Tank car top loading.
Figure 2.
Tank car bottom loading.
This project studied the possibility of the automatic docking of the loading and offloading arm to replace the manual docking operation. The spatial position of the flange port of the tank truck is obtained by the method of visual image recognition. The integrated data processing program was used to calculate the normal vector and the circle center of the flange port. Then, the spatial position data of the flange port of the vehicle are transmitted to the automatic docking system of the loading and offloading arm, and the loading and offloading arm was driven by the actuator to realize automatic docking.
2. Research Status of Automatic Docking of Fluid Loading and Offloading Arms
Scholars and enterprises at home and abroad have carried out research related to the docking of fluid pipes, such as Wang’s automatic docking hose-type aerial refueling [4], which installs laser or infrared receiving devices at the oil pipe nozzles and refueling ports connected to an orientation controller. The electronic control system for automatic docking of marine loading and offloading arms invented by the No716 Research Institute of China Shipbuilding Industry Corporation uses a combination of various sensors and adopts the dual positioning mode to realize the automatic docking of marine loading and offloading arms [5]. Lianyungang Oceanic Fluid Handling Equipment Co., Ltd. has published a patent for an automatic docking system suitable for terminal oil handling arms and ship flanges [6]. It is mainly monitored in real time by a CCD camera to achieve precise docking of connectors and target flanges. The patent [7] of automatic alignment fluid loading and offloading arm and its control system applied by Lianyungang Hong Ze Machinery Equipment Co., Ltd. discloses a loading and offloading arm structure and automatic alignment system on a tank car. It can realize automatic identification and servo control of the loading and offloading arm and can also realize the remote operation of the fluid loading and offloading arm through human–computer interaction.
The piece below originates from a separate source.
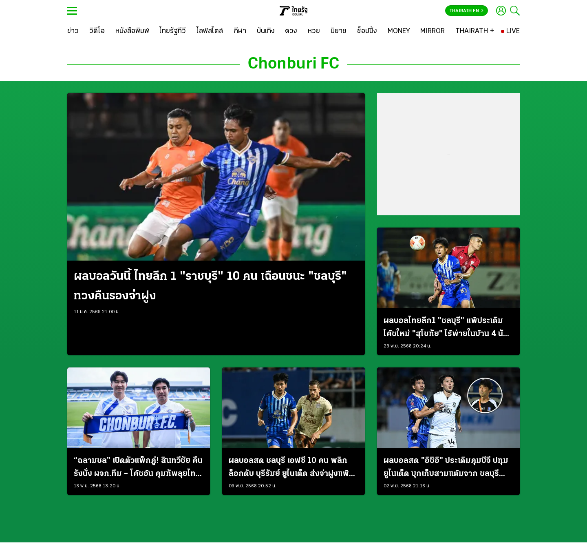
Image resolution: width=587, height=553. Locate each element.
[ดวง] (291, 31)
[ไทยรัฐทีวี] (172, 31)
From the research results disclosed above, it can be seen that, in the application cases in aviation, shipping, and land transportation, the focus is on the realization of the docking automation process, and the working efficiency of the automatic docking system is not high.
An automatic docking system for a small crane tube used in the lower part of a tank car has not been studied in the literature. The purpose of this project is to replace the manual operation with a system whose efficiency is higher than or at least the same as that of manual operation. The diameter of the blue port is much smaller than that of the marine loading and offloading arm interface and the tank port of the tank car, so its relative positioning accuracy needs to be high.
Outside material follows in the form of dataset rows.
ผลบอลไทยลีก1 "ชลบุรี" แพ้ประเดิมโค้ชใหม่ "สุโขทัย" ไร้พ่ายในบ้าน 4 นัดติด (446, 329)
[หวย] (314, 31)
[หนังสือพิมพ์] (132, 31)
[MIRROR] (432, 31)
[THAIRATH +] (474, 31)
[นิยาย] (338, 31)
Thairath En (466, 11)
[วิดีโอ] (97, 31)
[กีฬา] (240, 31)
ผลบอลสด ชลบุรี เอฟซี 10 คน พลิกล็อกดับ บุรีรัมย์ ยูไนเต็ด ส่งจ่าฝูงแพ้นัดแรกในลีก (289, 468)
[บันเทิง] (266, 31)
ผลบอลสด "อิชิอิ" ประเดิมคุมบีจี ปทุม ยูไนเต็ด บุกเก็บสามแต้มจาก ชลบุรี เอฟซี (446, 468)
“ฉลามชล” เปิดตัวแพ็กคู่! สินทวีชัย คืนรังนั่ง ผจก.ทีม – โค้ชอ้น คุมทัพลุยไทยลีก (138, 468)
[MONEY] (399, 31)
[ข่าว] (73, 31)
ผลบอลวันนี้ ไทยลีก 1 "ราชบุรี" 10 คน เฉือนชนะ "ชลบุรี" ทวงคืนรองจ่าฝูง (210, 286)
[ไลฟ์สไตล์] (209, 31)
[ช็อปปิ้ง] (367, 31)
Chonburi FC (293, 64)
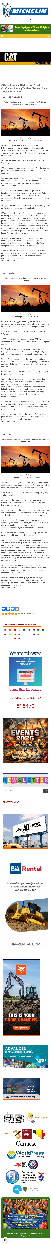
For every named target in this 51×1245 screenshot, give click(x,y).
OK (46, 790)
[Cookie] (5, 1240)
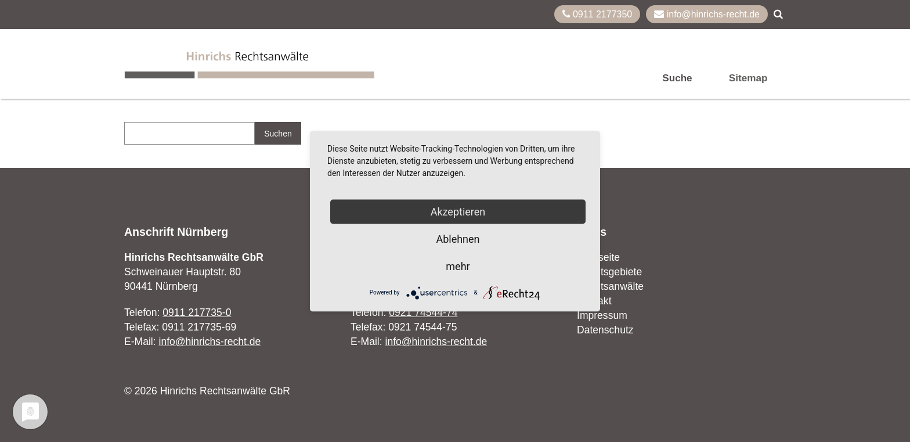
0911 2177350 (597, 14)
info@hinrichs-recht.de (707, 14)
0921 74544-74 (423, 312)
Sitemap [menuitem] (748, 78)
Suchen (277, 133)
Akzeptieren (458, 211)
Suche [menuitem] (677, 78)
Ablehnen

3. Implementation Plan and Theoretical Basis
The image recognition of the flange port in the automatic docking system is aimed at the flange port at the rear of the LNG tanker docked with the bottom loading and offloading arm using a sensor combined with an infrared camera [8], a 2D laser rangefinder [9], and millimeter wave radar [10]. Multiple categories of information are transmitted in parallel to intelligent instruments consisting of computers and microcontrollers. The flange port information is then analyzed and processed by the computer to extract the spatial position and direction of the flange port, which is provided to the controller of the automatic docking system of the loading and offloading arm, and the controller sends out instructions to drive the actuator of the loading and offloading arm to realize automatic docking. The block diagram of the working principle of the system is shown in Figure 3.
Figure 3.
Block diagram of the working principle of the system.
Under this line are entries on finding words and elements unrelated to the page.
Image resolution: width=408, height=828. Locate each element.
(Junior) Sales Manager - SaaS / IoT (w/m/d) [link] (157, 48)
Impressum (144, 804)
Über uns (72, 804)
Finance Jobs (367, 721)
3.1. Loading and Offloading Arm Structure and Pose State
The structure of the bottom loading and offloading arm (small crane tube) is shown in Figure 4. The pipeline of the equipment is connected to the column by connecting pieces, and the upper and lower tubes are, respectively, the gas phase tube and the liquid phase tube; that is, it has a so-called dual-phase structure [11]. The loading and offloading arm is composed of a column, an inner arm, an outer arm, an outrigger arm, a connecting flange, and other components to form the main pipeline of the equipment. The outer arm is equipped with a spring cylinder balance device and is organically connected by five rotary joints to realize the 3D movement of the outrigger arm. This ensures the correct horizontal butt with the tanker flange at any position within the envelope.
Figure 4.
Structure diagram of loading and offloading arm.
We simplified the model for the outrigger nozzle of the small crane tube to a cylinder as shown in Figure 5. The port of the small crane tube in any state can be uniquely represented by a six-dimensional vector , where , and are the center point of the nozzle end face in the calibration frame coordinate system (the actual position in the measurement coordinate system), and are the inclination angles of the axis of the small crane tube projected in the and planes, respectively, and is the rotation angle of the end face of the small crane tube with the central axis as the rotation axis. During manual docking, the central axis of the outrigger of the small crane tube is adjusted to be level with the ground, that is, is 0. The state angles of the outrigger arm of the small crane are detected by the horizontal sensor and angle sensor on the loading and offloading arm, and the position coordinates of the center point of the nozzle end face are detected by the position sensor in the actuator.
Figure 5.
Diagram of small crane tube port pose.
The spatial coordinates and pose information of the docking between the flange port and the loading and offloading arm were obtained from the vision sensor and the distance sensor. Based on the spatial pose of the flange central axis, the spatial coordinates of the flange end face were calculated, and the small crane tube was leveled. Then, it completed the pose adjustment of the small crane tube through translational motion [12]. The details are as follows:
First, because the circular target appears as an ellipse after imaging, the actual position of the circle center in the image after perspective projection and the center position of the ellipse obtained by perspective projection of the circle outline often do not coincide. This error is called a perspective projection distortion error [13], so the contours to be selected in the image are screened by the least squares ellipse fitting method, and the space circle plane equation that can best represent the target is obtained;
Then, according to the data obtained by the sensor, take any point on the target space circle, calculate the plane equation tangent to the surface, and determine the normal vector of the plane in order to determine the space coordinates and pose of the target flange.
Finally, it calculates the coordinate of the fitting space plane along the Z-axis direction, and the value is the final depth position of the loading and offloading arm. The coordinates of the center of the target flange and the values of the angles are calculated. It measures and adjusts the position and attitude of the small crane tube so that the angles of the small crane tube and the angles of the target flange are matched to be equal so as to realize docking with the flange port.
3.2. Calibration Matrix Calculation
Image processing and stereo vision often involve four coordinate systems: world coordinate system, robot coordinate system, camera coordinate system, and image (pixel) coordinate system [14]. The image data of the target flange detected by the above sensors are all carried out in the image coordinate system. In order to realize the automatic docking of the loading and offloading arm, the coordinate points in the image coordinate system must be transformed into coordinate points in the world coordinate system. In this paper, the light principle was used to realize the reconstruction of 3D points from a single image; that is, the reconstruction of 3D points was realized by using the intersection of light rays and a known plane. In this paper, the Zhang calibration algorithm [15] was selected to calibrate the internal and external parameters of the camera in combination with the calibration plate. As shown in Figure 6, in one of the images used for calibration, the calibration plate was directly placed near the port of the small crane tube and the global coordinate system was established on the calibration plate.
Figure 6.
Calibration coordinate system transformation.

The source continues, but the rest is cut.